Discover the Wagon Box

 

 

 

 

 

 

 

 

 

 

 

 

Welcome to the Box

Nestled in the foothills of the Bighorn Mountains, the Wagon Box spans 20 acres of rustic refinement in Story, Wyoming—a resort with a restaurant, lodging, trout streams, towering ponderosas, and horses. Home to the Fraternal Order of the Wagon, a men’s sporting and literary club, it’s a place where pine-scented air meets the crackle of fire pits and the chill of a morning plunge, rooting the good, true, and beautiful in rugged soil.

In the Foothills of the Bighorns

Miles of hiking trails wind through the mountains, their switchbacks revealing vistas that stretch toward forever. By the streams, world-class fly fishing beckons—cast a line and feel the tug of a cutthroat trout. A corral stands ready to carry you up into the high country. Archery targets and bows strung taut for a steady hand, while fire pits glow beside the rushing waters, their warmth cutting the evening chill as stories fill the air with the smoke.
 
Cold plunges in the icy streams jolt the senses awake, followed by the cedar-scented calm of saunas carved into the Clubhouse—a lodge of stone and timber, anchored by a massive fireplace that roars against the Wyoming nights.

Restaurant & Tavern

At the heart of the Box lies the restaurant, a beating pulse of camaraderie and craft. Local beers foam in frosted glasses, good wine flows from bottles dusty with promise, and cocktails are shaken with a knowing hand. The menu is hearty, served up on tables that spill onto a sprawling deck where the night stretches long. Just beyond the deck is a sandbox and goat pin where children scramble to toss feed. A horseshoe pit rings with friendly bets and a volleyball net is taut under the sun.
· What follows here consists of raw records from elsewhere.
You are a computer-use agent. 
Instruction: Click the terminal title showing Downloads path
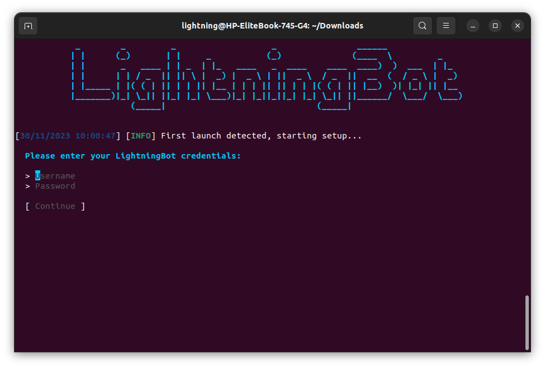pyautogui.click(x=272, y=25)
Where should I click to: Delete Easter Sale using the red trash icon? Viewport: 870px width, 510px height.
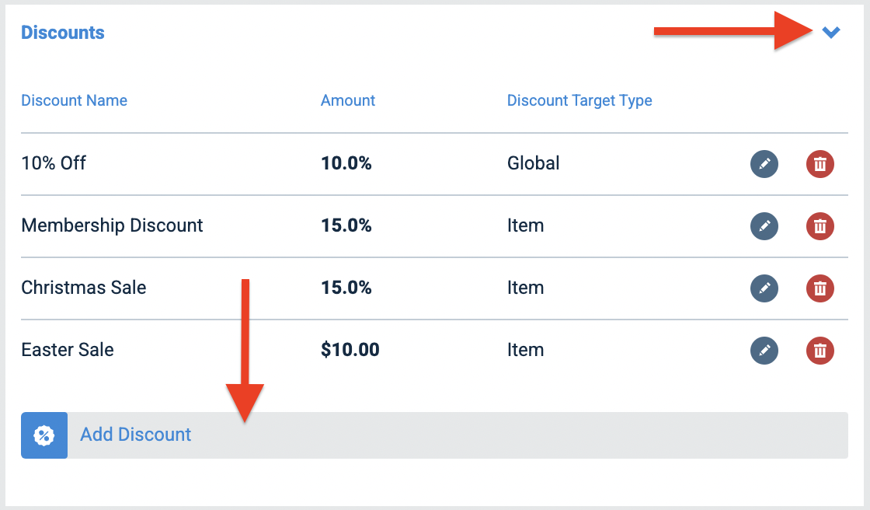(x=820, y=351)
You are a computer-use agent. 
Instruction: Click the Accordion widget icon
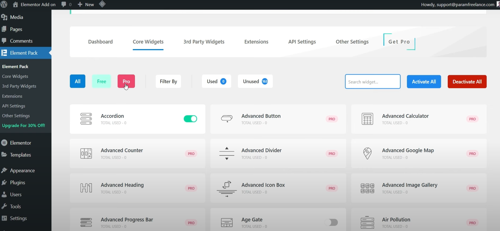[86, 119]
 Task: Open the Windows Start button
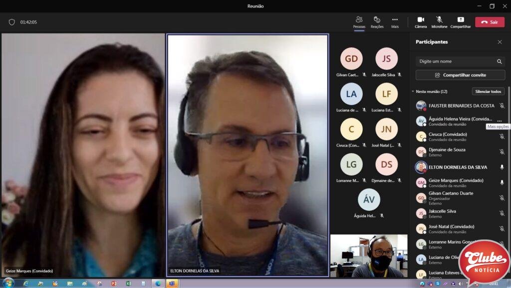pos(8,283)
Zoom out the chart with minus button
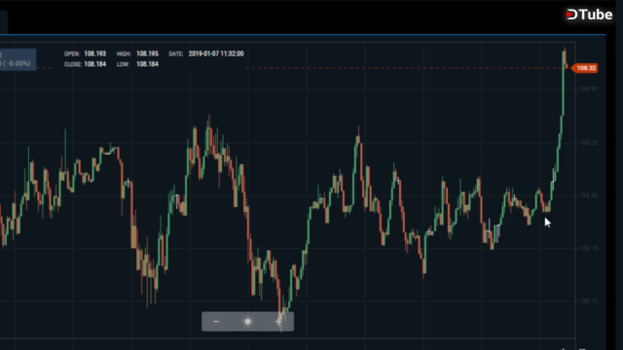 (x=216, y=322)
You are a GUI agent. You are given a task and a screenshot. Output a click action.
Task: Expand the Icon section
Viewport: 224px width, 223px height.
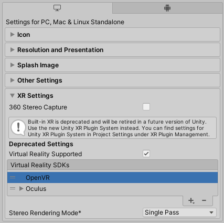pos(112,35)
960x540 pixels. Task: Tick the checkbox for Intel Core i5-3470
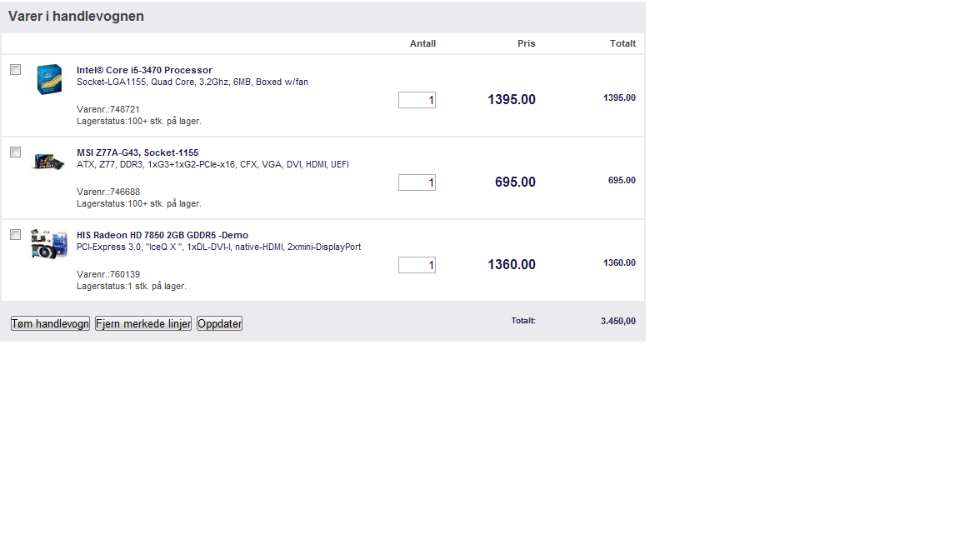[15, 70]
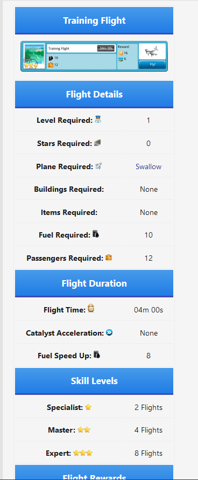
Task: Click the Flight Duration section header
Action: coord(94,283)
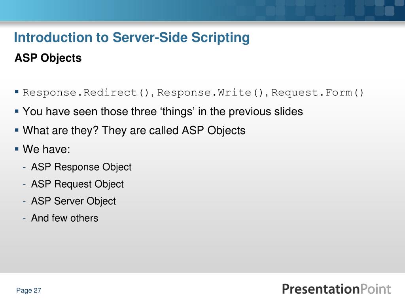Click the Page 27 footer label
The image size is (405, 304).
(x=28, y=291)
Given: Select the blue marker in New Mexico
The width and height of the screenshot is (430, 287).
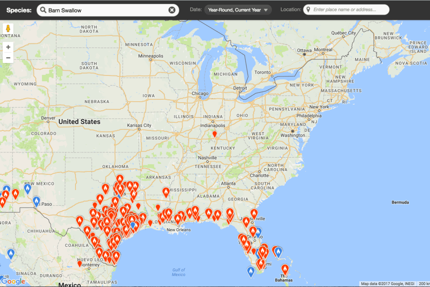Looking at the screenshot, I should click(28, 188).
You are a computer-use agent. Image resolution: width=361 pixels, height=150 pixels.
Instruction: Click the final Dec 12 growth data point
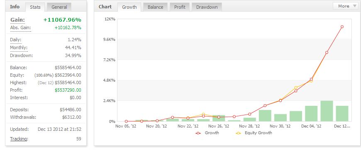click(342, 27)
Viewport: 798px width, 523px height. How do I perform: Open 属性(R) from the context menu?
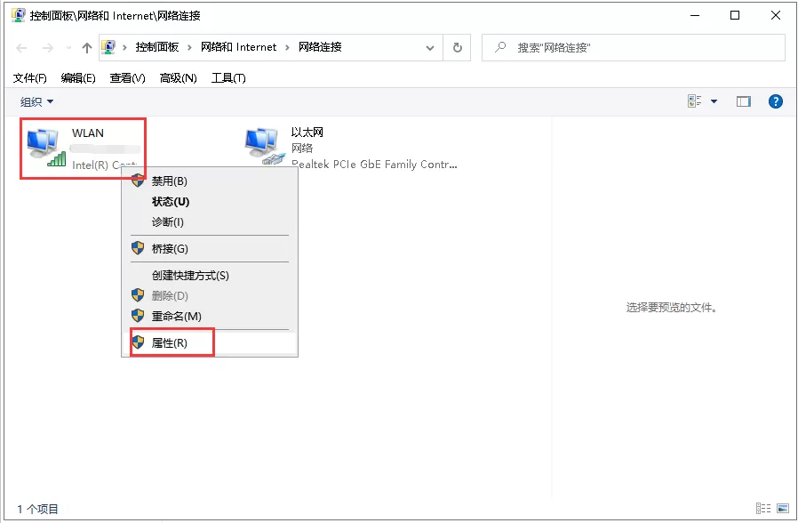pyautogui.click(x=169, y=341)
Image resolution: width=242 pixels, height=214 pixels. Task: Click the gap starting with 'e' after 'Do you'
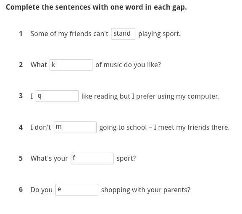pyautogui.click(x=77, y=190)
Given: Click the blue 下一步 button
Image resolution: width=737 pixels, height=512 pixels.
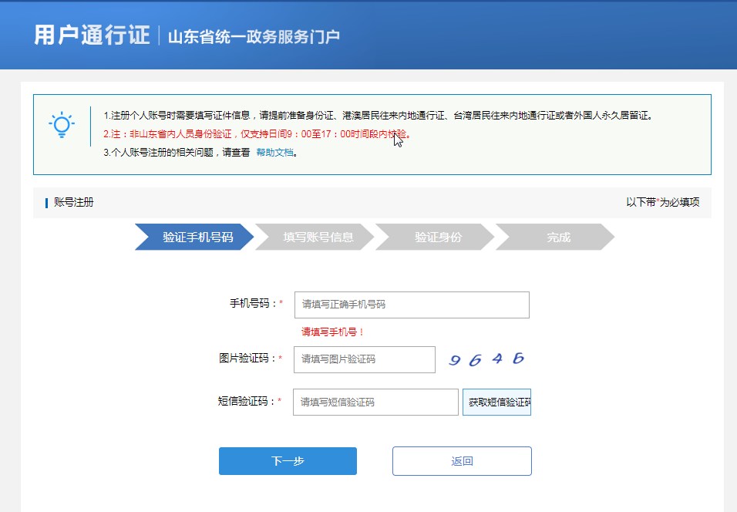Looking at the screenshot, I should [x=288, y=461].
Live music kicks up dust, local pickers trading riffs in jam sessions that turn into dancing under the open sky. Inside, the bar gleams with old wood, copper, and brass—no bright screens, just the hum of voices and the clink of glasses. It’s a place where the room thrums with energy, where you might stumble into a fiddle duel or a late-night philosophy debate by the library’s rolling ladder, its shelves heavy with dusty classics and forbidden tomes.

The Clubhouse

A stone and timber Clubhouse stands as the Wagon Box’s core, open 24/7 so members always have a place to crash. The Roosevelt Suite sprawls with a full kitchen, dining stretch, and a broad living area anchored by a large fireplace, perfect for late nights with the lads. Eight dorm rooms line the halls, in between an apartment and a loft room, offering beds for any traveler. A common area doubles as a workspace, while a weight room, two saunas steeped in cedar, and showers keep the body sharp. Outside, a large backyard stretches behind the lodge with a grill for gathering, and a fire pit sits by the nearby stream, embers glowing where the water runs.

Campground

Beyond the Clubhouse and Restaurant, the Campground stretches across 20 acres, a patchwork of quiet and motion. Several cabins dot the grounds framing a fishing pond where lines cast lazy arcs. Further down the trail, another cabin alongside wall tents, tipis, vintage campers, and monastic cottages with shower house stands nearby.
 
Streams carve out still corners for reflection, while paths and open spaces beckon—hiking boots crunch gravel, a bowstring twangs, a horse snorts as you pass a row of RVs. With plenty of room to walk and breathe, it’s a place to step away and settle in.

The Wagon Box is a place that calls you to engage, whether you’re sinking an arrow into a bullseye or nursing a whiskey by the fire pit as the stars wheel overhead, but the vision reaches further: plans for a workshop hum with the promise of sawdust and steel, while whispers of treehouses, a shooting range, and more cabins echo on the wind. This is a property alive with the clash of nature and craft, where the West still feels wild and the air carries a hint of something eternal. Breathe the mountain air, smoke a tobacco pipe by the stream, and feel the pull of a place that’s as restless and real as the men it draws.